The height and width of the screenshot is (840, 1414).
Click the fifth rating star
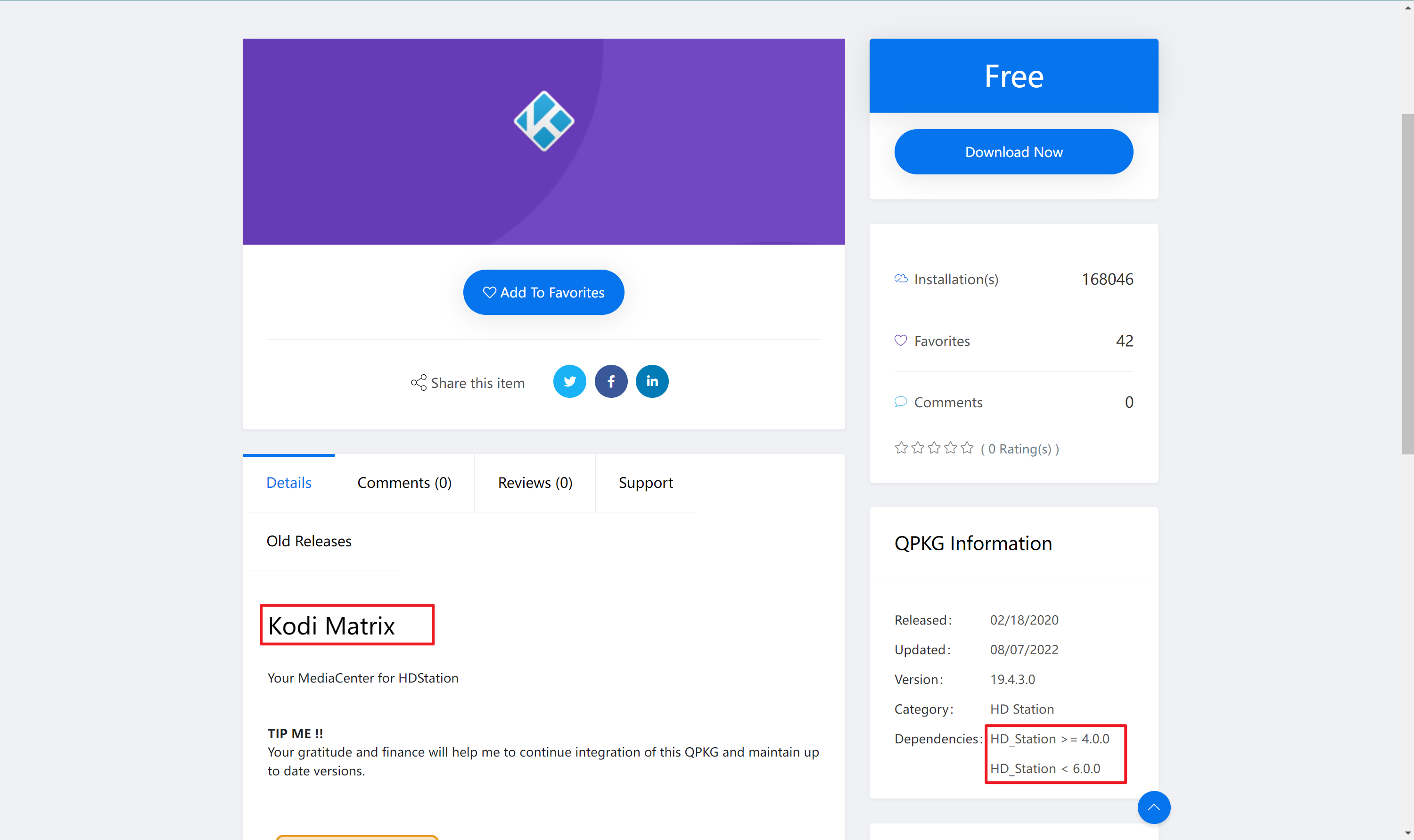(967, 448)

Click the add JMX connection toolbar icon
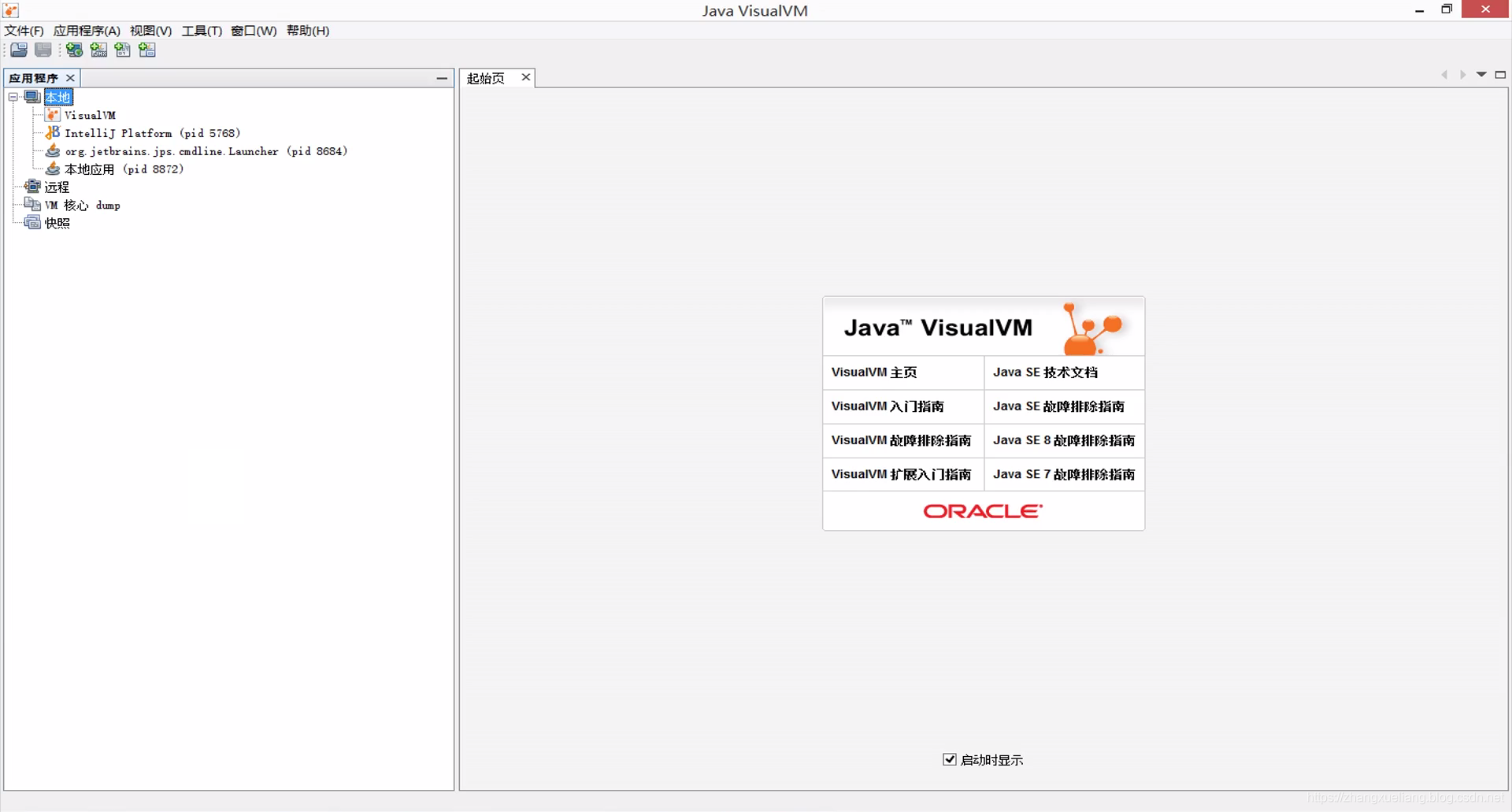click(98, 50)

** PROMPT **
Format every line of the items above as a JSON array of strings, one string per line, omitting blank lines. Leave the pictures out of the output.

** WRITTEN ANSWER **
[
  "The height and width of the screenshot is (840, 1414).",
  "Click the fifth rating star",
  "(967, 448)",
  "Click the add JMX connection toolbar icon",
  "click(98, 50)"
]